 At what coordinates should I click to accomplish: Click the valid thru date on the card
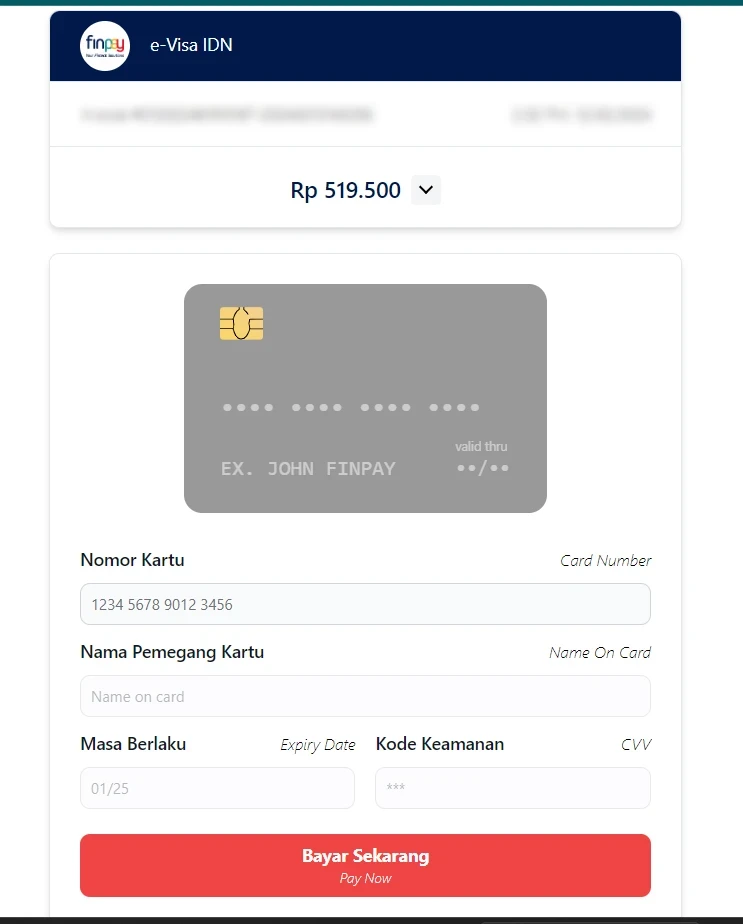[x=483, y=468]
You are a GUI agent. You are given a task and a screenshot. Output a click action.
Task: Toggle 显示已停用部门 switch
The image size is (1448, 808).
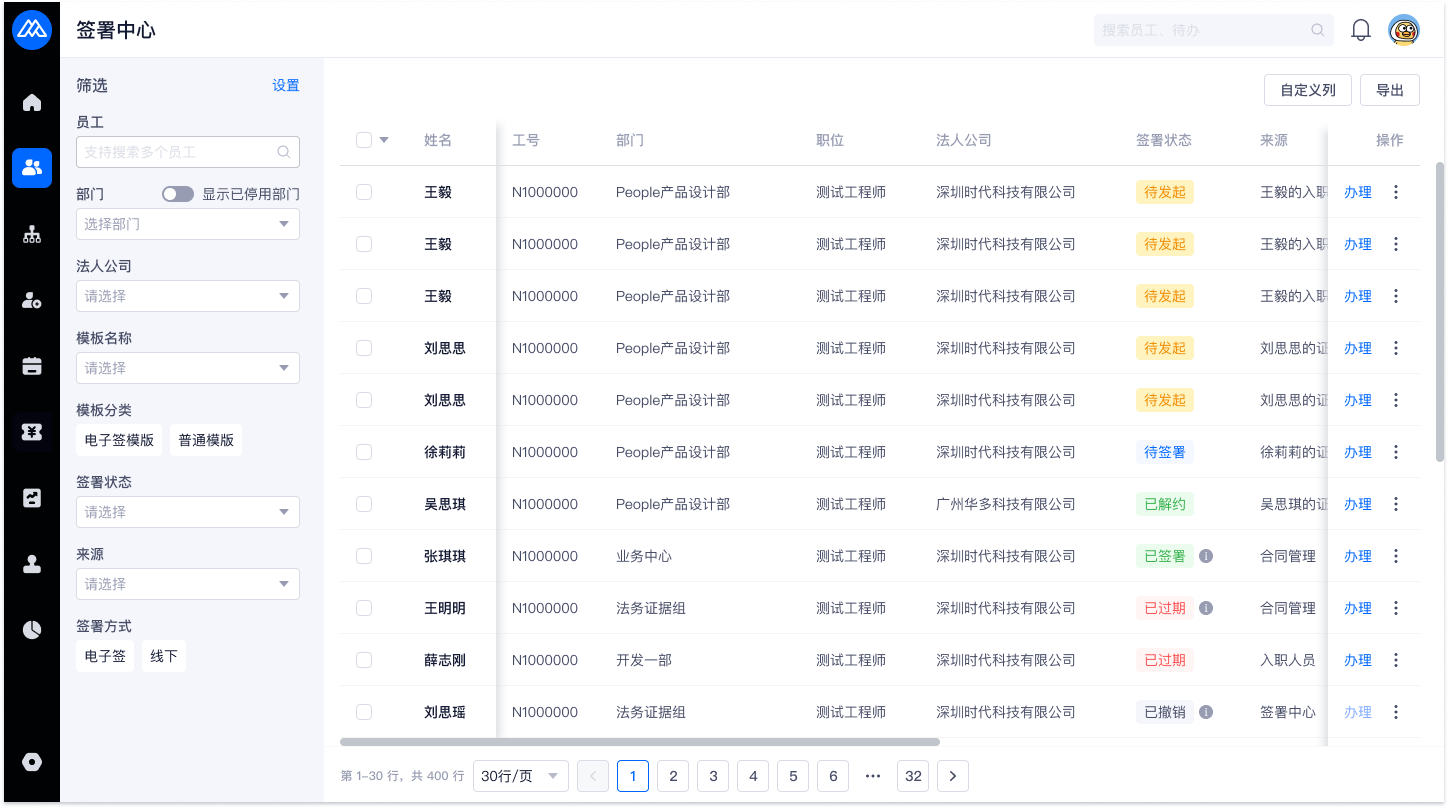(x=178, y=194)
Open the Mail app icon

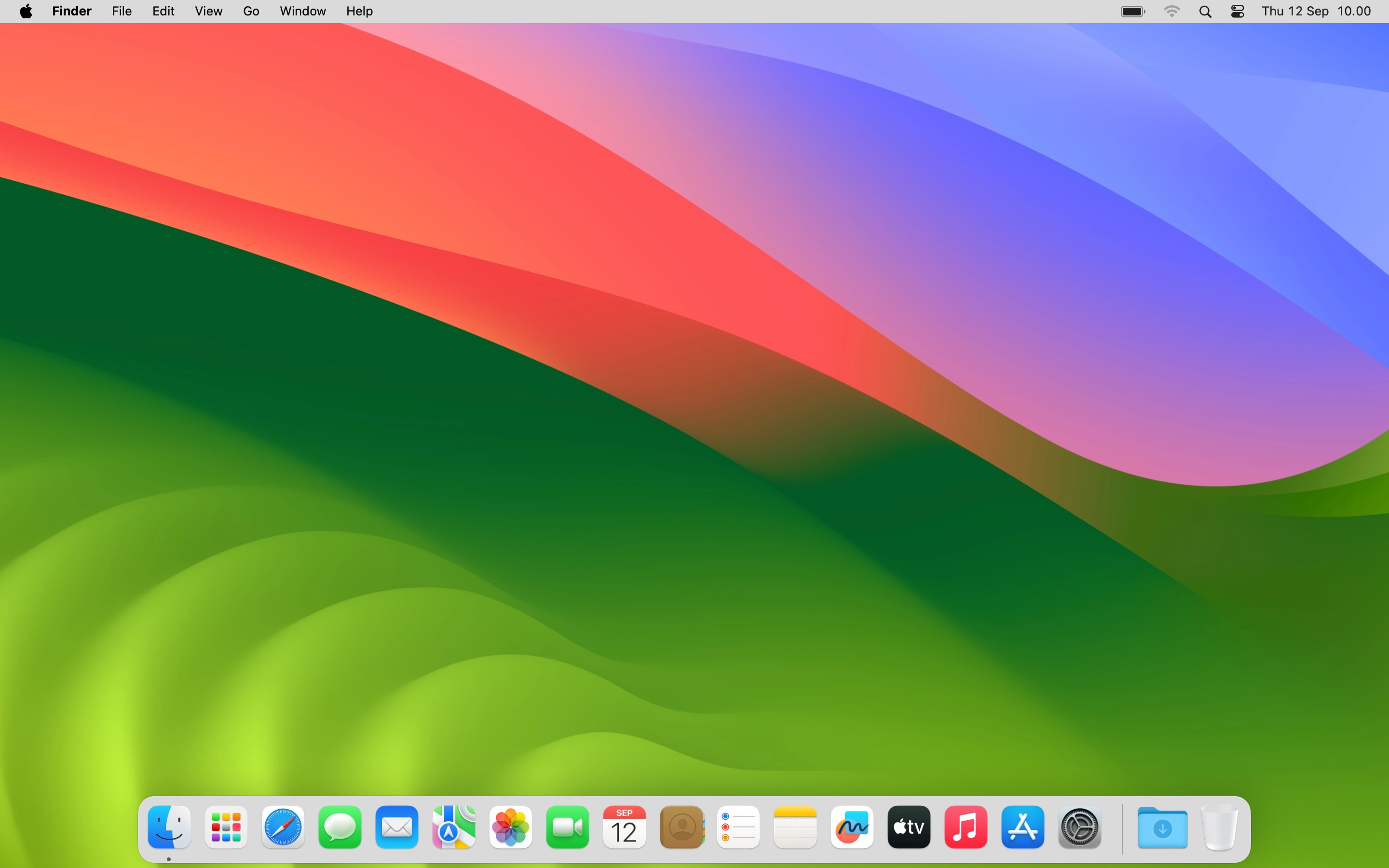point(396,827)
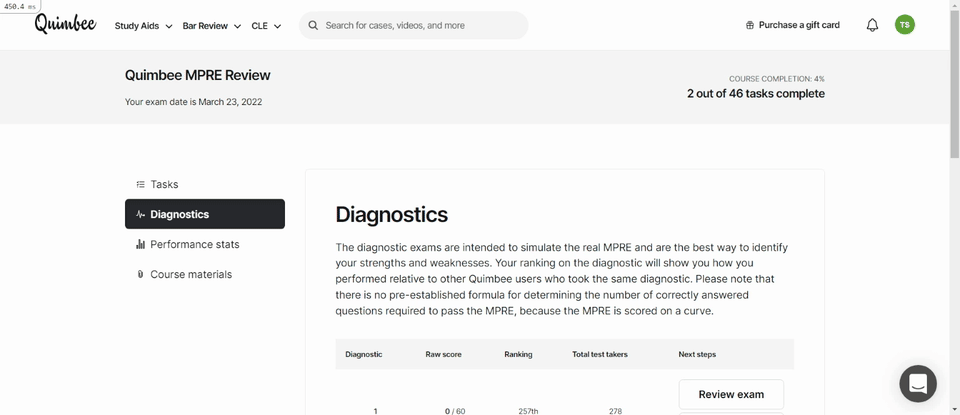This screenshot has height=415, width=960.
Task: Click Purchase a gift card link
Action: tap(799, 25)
::::::
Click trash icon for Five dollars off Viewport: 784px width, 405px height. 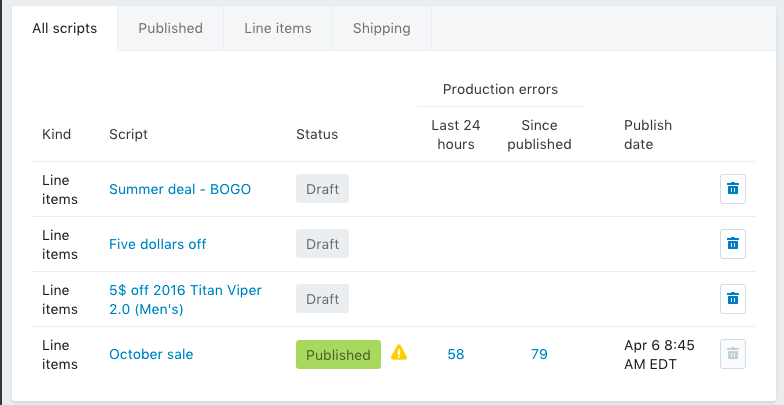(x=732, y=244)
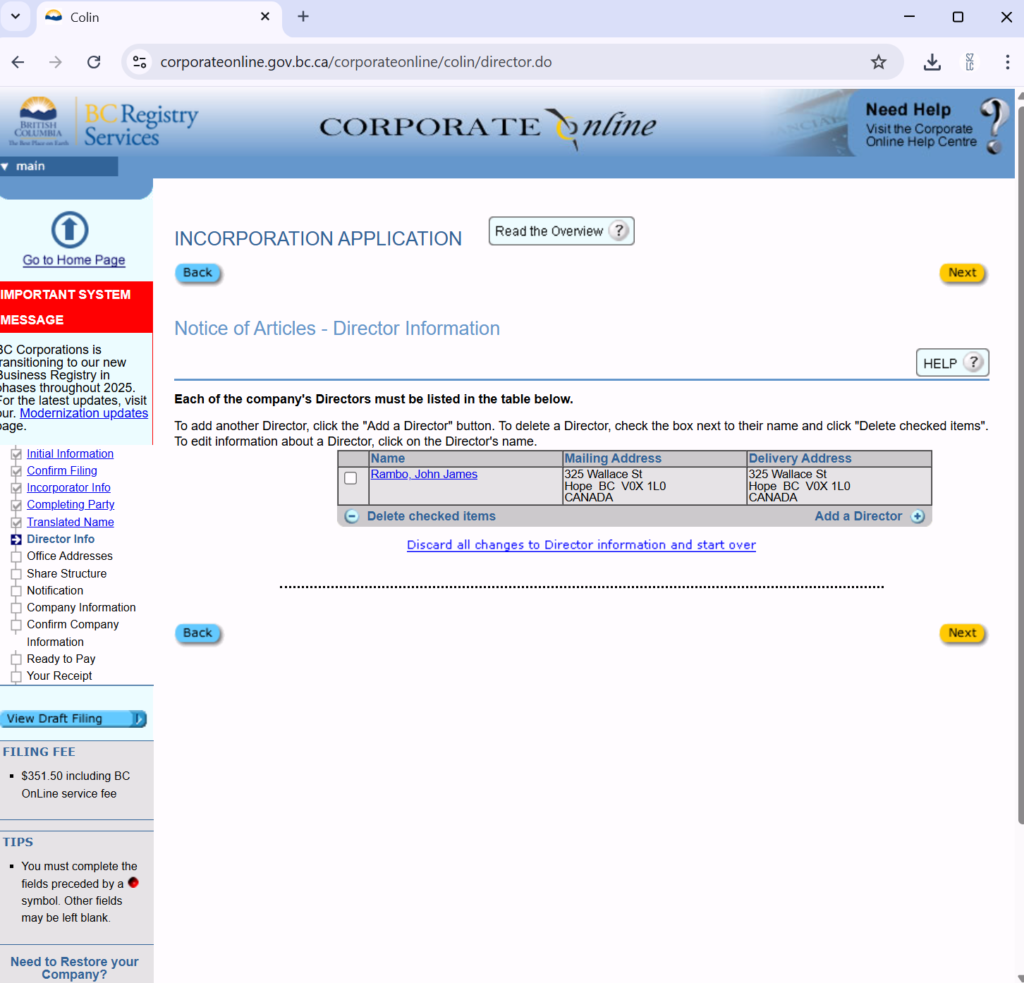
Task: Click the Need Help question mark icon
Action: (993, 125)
::::::
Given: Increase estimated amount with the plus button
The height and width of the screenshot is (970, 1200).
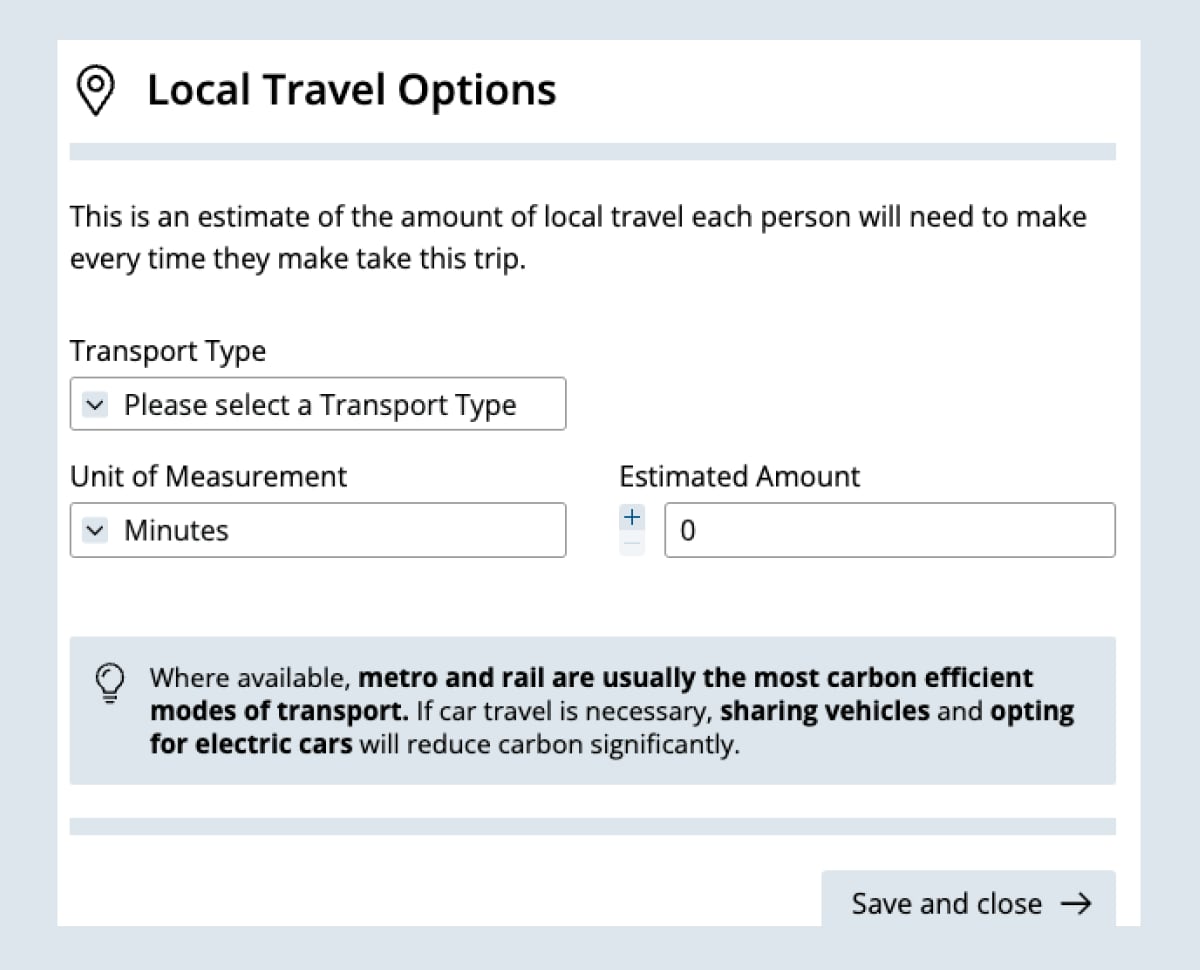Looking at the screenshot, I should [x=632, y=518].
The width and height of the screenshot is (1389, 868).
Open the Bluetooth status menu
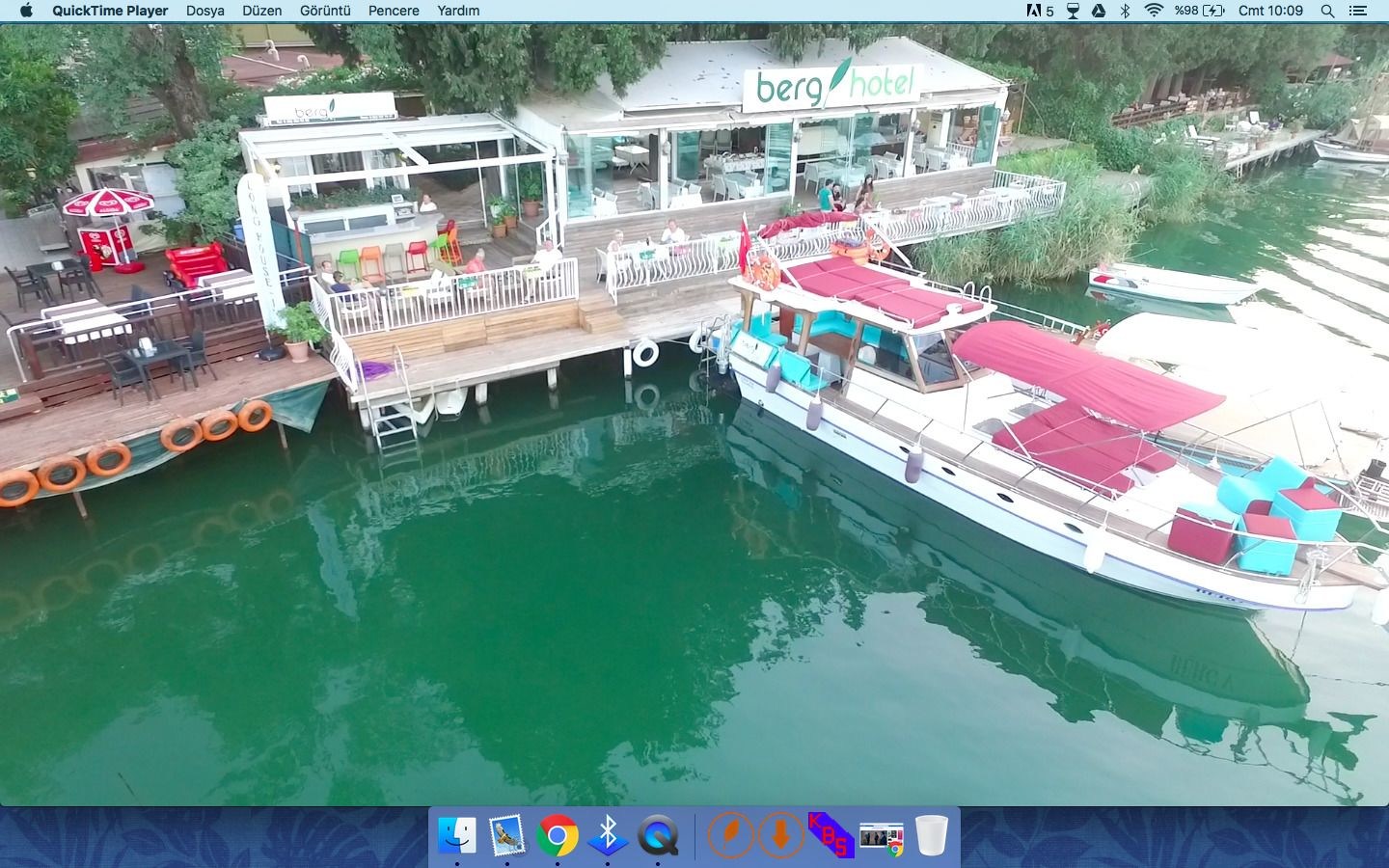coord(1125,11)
::::::
▸ **Requirements**
Repeat the lines that begin with the one containing "At what coordinates" and end with the one containing "Action: tap(799, 25)", both included, and leave out the pictures.

▸ **Result for this exercise**
 At what coordinates should I click to accomplish: Click the valid thru date on the card
[x=483, y=468]
You are a GUI agent. You are given a task and a screenshot. Output a click action.
Task: Toggle 显示已停用部门 switch
The image size is (1448, 808).
(x=178, y=194)
Open the Mail app icon

point(396,827)
This screenshot has height=415, width=960.
Task: Click Purchase a gift card link
Action: tap(799, 25)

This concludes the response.